Type of Document Dissertation
Author Smith, Ralph Adam
URN etd-02052006-162009
Title Development of a Nanoparticle-Based System for Imaging and Targeted Therapeutic Delivery to Tumor Cells
Degree PhD
Department Biomedical Engineering
Advisory Committee
Advisor Name Title
Todd D. Giorgio Committee Chair
E. Duco Jansen Committee Member
Frederick Haselton Committee Member
Ian Tomlinson Committee Member
J. Oliver McIntyre Committee Member
Keywords
  • MMP-7
  • surface modification
  • Nanoparticles
  • Drug targeting
  • flow cytometry
  • proteolysis
  • quantum dot
  • CD13
  • NGR
  • Drug delivery systems
Date of Defense 2005-11-14
Availability unrestricted
Abstract
Selective targeting of damaged or diseased cells is a concept with great potential to revolutionize the efficacy of systemically administered agents. Successful targeting preferentially delivers imaging agents and/or therapies to specific tissues, enhancing detection and diagnosis as well as therapies minimizing damage to nontarget cells. However, the current generation of targeted therapies has not yet generally achieved highly specific targeting of tumors and emerging neoplasia through a single recognition mechanism.

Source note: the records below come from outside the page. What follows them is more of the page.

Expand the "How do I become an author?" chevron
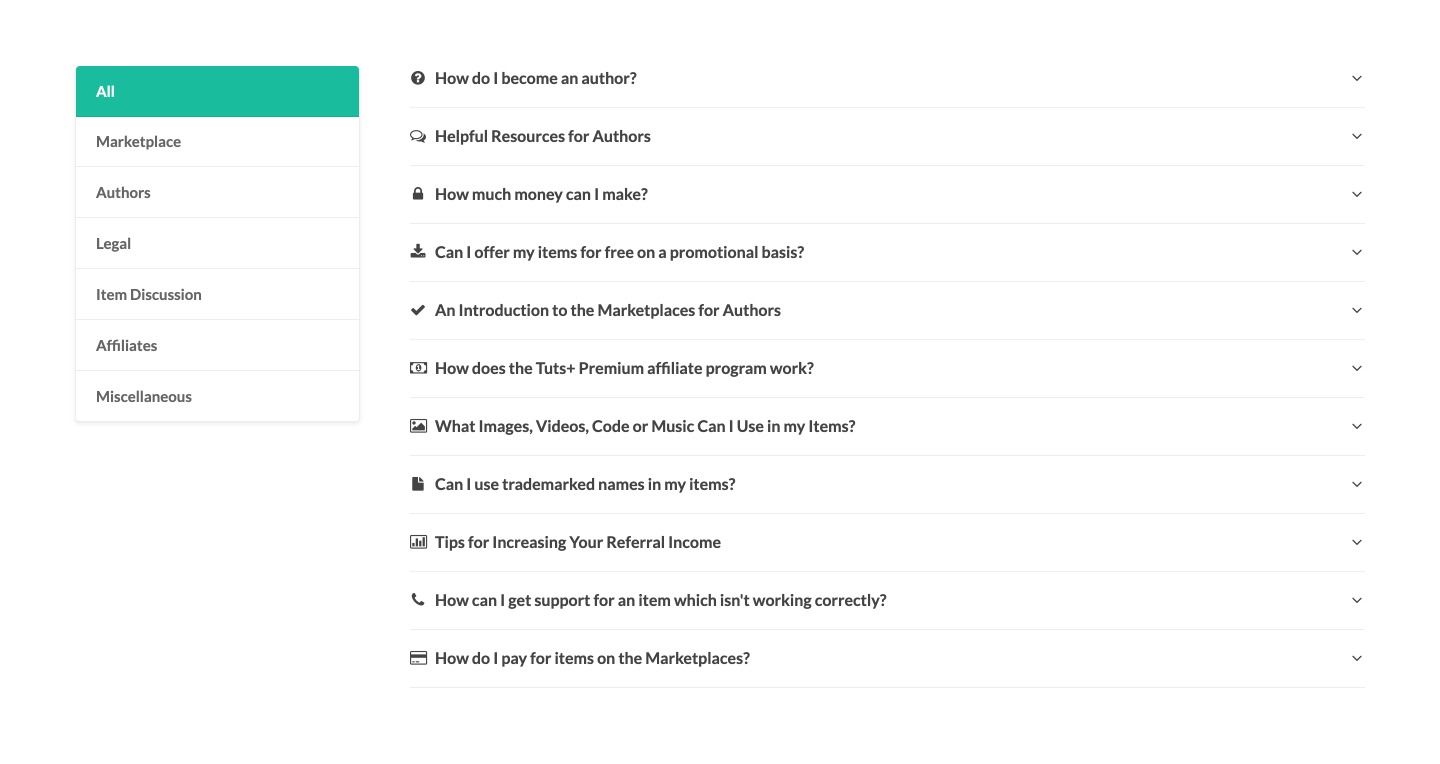 [1357, 78]
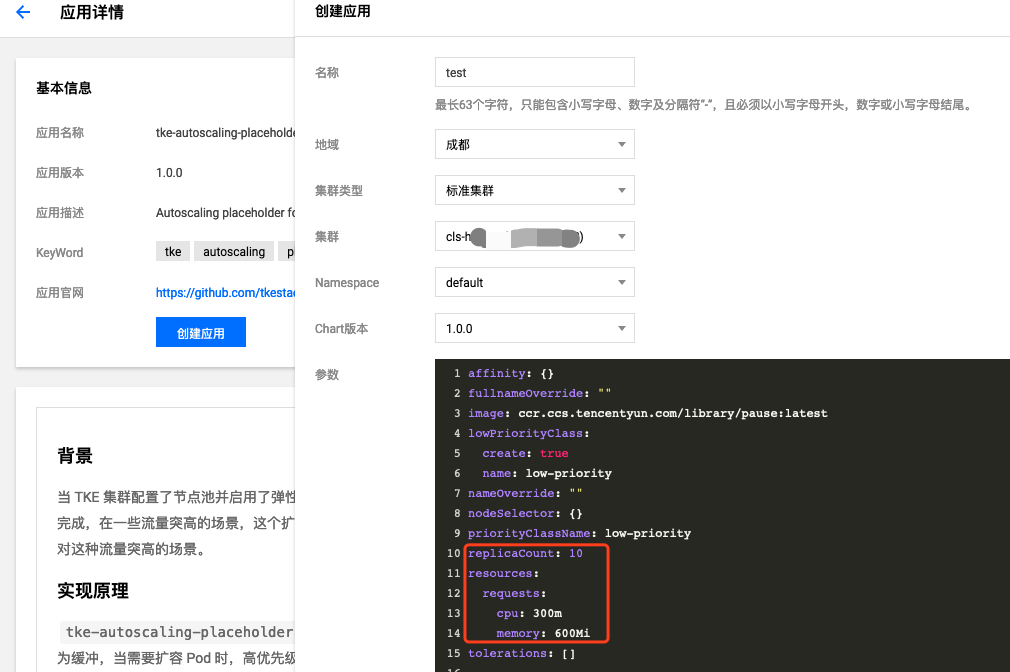Screen dimensions: 1010x672
Task: Click the dropdown arrow on the Namespace field
Action: (622, 282)
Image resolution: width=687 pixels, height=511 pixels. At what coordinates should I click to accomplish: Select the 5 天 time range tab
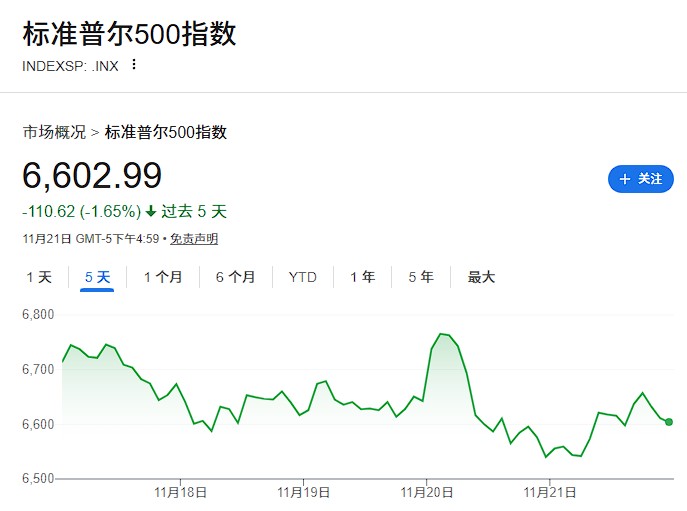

Effective performance of targeted systems depends upon recognition of unique characteristics on the cellular surface. HT-1080 cells in vitro present 3,840,000 ± 70,000 CD13 receptors per cell, a level presumably suitable for effective targeting. Receptor presentation can be further modulated by exposure to factors such as ionizing radiation and various cytokines, presenting opportunities to modify receptor expression for optimized delivery of targeted constructs.

Single modality targeted nanoscale quantum dots (QDs) were synthesized to enable specific interaction with target cells. Nonspecific interaction was limited by functionalizing the QD surface with a passive PEG coating. To facilitate specific binding to target receptors, QDs were surface-functionalized with targeting peptides. The resulting constructs (QD-PEG-NGR) bound to the surface of HT-1080 cells at a level of 15,410 ± 980/cell, enabling high contrast imaging and the potential for significant therapeutic delivery.

To overcome specific limitations that plague current single-modality targeting technologies, a multifunctional QD-based proximity-activated (PA) targeting system was developed. QDs were functionalized with a proteolytically sensitive PA coating designed to mask an underlying targeting ligand. Specific matrix metalloprotease-7 (MMP-7) activity resulted in maximal cleavage of 90.9 ± 15.4% of the available PA structures from the QD surface. Effective cleavage was measured at exposure times and enzyme concentrations consistent with estimated in vivo conditions.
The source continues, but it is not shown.